Pero el hijo ha cumplido los quince y está furioso. Nos abandonaste, dice, y en cada visita discute y después se cubre de hielo y vuelve a casa de su madre, donde nada es mejor.
Y cumple años y apaga su rabia, no queda más que nieve, un muro helado que los aleja cada día mas.
Deja de ir a ver a su padre. Ha tenido que mudarse, ahora él también tiene sus hijos y tantas cosas por hacer.

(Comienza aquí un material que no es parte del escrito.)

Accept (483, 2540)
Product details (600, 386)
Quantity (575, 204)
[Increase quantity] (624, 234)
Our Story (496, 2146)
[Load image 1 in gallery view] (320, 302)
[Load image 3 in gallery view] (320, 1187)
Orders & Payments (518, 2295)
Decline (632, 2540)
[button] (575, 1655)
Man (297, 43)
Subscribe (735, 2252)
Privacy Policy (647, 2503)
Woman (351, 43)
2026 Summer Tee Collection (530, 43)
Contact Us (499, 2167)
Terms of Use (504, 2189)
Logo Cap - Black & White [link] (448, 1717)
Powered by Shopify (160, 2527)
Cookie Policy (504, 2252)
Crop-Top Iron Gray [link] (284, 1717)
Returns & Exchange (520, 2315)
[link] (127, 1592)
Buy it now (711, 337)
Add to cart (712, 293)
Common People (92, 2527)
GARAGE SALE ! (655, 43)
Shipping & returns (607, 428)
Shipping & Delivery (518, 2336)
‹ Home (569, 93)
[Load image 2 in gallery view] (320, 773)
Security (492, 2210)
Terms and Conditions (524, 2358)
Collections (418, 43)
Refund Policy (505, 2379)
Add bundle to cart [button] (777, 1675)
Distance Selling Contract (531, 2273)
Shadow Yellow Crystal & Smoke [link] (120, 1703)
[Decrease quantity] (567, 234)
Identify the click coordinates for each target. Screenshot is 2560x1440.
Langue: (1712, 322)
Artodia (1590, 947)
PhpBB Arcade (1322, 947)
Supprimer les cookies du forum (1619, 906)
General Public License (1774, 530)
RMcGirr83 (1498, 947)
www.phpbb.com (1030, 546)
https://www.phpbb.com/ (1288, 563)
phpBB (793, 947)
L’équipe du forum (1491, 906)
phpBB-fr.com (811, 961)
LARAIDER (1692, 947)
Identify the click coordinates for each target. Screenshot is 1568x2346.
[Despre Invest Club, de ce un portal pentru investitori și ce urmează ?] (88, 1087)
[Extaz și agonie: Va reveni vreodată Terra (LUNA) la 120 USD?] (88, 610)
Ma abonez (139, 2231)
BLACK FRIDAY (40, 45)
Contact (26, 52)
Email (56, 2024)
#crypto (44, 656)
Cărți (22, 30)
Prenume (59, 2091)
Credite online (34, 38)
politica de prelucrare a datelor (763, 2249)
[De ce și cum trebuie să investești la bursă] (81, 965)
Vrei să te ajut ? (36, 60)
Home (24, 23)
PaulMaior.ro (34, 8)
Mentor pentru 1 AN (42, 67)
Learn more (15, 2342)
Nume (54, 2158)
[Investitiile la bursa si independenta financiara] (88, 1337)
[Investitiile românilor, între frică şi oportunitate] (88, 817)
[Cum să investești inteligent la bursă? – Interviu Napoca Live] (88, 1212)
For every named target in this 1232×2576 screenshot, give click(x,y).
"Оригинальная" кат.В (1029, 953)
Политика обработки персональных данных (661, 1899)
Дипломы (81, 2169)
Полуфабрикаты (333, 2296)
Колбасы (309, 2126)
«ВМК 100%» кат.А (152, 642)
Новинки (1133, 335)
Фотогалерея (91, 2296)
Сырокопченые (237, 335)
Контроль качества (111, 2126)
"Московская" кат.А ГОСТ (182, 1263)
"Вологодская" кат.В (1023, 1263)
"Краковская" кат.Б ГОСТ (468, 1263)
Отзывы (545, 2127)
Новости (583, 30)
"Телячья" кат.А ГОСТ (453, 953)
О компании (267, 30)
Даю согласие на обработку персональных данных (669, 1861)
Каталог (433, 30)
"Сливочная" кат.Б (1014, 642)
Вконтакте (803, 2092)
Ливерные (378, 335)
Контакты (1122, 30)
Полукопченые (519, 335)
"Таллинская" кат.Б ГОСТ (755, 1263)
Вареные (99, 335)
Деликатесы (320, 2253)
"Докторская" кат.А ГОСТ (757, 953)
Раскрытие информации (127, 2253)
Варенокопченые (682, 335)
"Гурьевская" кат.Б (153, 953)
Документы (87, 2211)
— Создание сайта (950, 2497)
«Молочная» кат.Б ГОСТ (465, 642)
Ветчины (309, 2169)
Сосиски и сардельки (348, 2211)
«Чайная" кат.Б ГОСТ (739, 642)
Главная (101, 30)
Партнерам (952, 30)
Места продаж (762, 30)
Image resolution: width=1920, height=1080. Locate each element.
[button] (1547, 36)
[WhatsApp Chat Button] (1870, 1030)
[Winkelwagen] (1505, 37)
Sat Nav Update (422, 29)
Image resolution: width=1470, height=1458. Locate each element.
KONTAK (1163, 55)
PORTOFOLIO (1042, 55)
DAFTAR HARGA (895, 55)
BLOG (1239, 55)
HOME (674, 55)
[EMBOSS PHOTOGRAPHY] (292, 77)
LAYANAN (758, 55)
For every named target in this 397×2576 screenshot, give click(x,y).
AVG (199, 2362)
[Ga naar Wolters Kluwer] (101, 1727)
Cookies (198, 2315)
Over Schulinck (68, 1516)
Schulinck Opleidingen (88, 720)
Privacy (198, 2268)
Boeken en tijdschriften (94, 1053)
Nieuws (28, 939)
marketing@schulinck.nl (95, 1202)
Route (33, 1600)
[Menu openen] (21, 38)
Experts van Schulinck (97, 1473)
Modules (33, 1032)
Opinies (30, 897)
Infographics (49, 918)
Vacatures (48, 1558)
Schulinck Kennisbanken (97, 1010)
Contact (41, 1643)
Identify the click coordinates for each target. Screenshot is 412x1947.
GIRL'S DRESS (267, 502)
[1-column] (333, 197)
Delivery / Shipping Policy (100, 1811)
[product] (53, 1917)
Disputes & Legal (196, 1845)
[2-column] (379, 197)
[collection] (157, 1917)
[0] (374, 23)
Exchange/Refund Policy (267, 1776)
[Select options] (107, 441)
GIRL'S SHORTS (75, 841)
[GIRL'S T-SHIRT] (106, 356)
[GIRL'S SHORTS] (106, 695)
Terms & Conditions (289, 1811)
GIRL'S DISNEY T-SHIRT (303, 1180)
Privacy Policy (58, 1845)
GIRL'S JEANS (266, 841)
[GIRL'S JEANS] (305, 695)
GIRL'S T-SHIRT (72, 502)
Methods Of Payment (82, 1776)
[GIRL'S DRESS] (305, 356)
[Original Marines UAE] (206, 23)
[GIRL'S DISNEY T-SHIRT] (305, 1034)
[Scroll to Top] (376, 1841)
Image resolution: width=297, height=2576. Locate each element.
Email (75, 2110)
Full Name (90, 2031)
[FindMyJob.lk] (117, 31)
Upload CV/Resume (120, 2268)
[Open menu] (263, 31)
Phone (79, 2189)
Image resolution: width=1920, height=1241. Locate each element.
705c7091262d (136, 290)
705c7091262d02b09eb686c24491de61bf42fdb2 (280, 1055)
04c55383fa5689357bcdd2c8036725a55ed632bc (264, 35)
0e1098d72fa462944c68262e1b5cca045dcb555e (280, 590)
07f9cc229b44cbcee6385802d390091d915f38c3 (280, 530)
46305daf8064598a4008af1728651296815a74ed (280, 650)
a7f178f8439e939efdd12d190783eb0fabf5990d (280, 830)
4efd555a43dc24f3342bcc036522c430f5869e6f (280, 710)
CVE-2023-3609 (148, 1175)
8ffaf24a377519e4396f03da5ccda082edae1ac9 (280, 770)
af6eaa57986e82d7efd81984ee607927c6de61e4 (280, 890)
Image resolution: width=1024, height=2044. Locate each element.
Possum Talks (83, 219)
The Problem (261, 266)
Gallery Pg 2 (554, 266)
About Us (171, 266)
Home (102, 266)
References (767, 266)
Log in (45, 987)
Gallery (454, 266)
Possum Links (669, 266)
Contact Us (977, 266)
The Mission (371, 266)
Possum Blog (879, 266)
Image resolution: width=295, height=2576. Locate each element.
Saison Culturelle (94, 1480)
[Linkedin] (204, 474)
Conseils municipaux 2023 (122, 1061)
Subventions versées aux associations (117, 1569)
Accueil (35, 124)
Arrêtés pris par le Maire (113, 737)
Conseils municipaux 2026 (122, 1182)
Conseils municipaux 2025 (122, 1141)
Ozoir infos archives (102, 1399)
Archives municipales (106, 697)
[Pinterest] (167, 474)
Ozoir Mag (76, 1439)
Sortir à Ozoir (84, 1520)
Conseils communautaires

Ella ha desaparecido de la historia. La madre. Ha muerto. No. Matarla sería demasiado. Ha cumplido los ochenta y vive en un geriátrico. Juega a las cartas con sus amigas. Es más o menos feliz. Se conserva más o menos bien.
Entonces es un sábado por la mañana y el hijo está de vuelta en Madrid. Pasea por la Cuesta de Moyano. Piensa: “aquí solía venir mi padre. Nunca quise leer sus novelas, nunca quise escucharle, nunca le acompañé”.
Compra algún cuento, un librito de poemas, saluda al vendedor. Por encima de las gafas, con un gesto que ha robado a la genética, vigila la calle. Unos niños que manosean todos los libros, una mujer que le sonríe, un par de viejos que aún no se quitan la mascarilla y más allá, rebuscando en un cajón de revistas antiguas, lo ve a él.
Por un instante duda. Después se acerca, unos golpes en el hombro, se aclara la voz:
—Papá.
El hombre del abrigo de cuadros lo mira.
—Hijo —dice, y apenas parece sorprendido. —Estaba ojeando este almanaque, si quieres puedes venir conmigo, voy a tomar un café.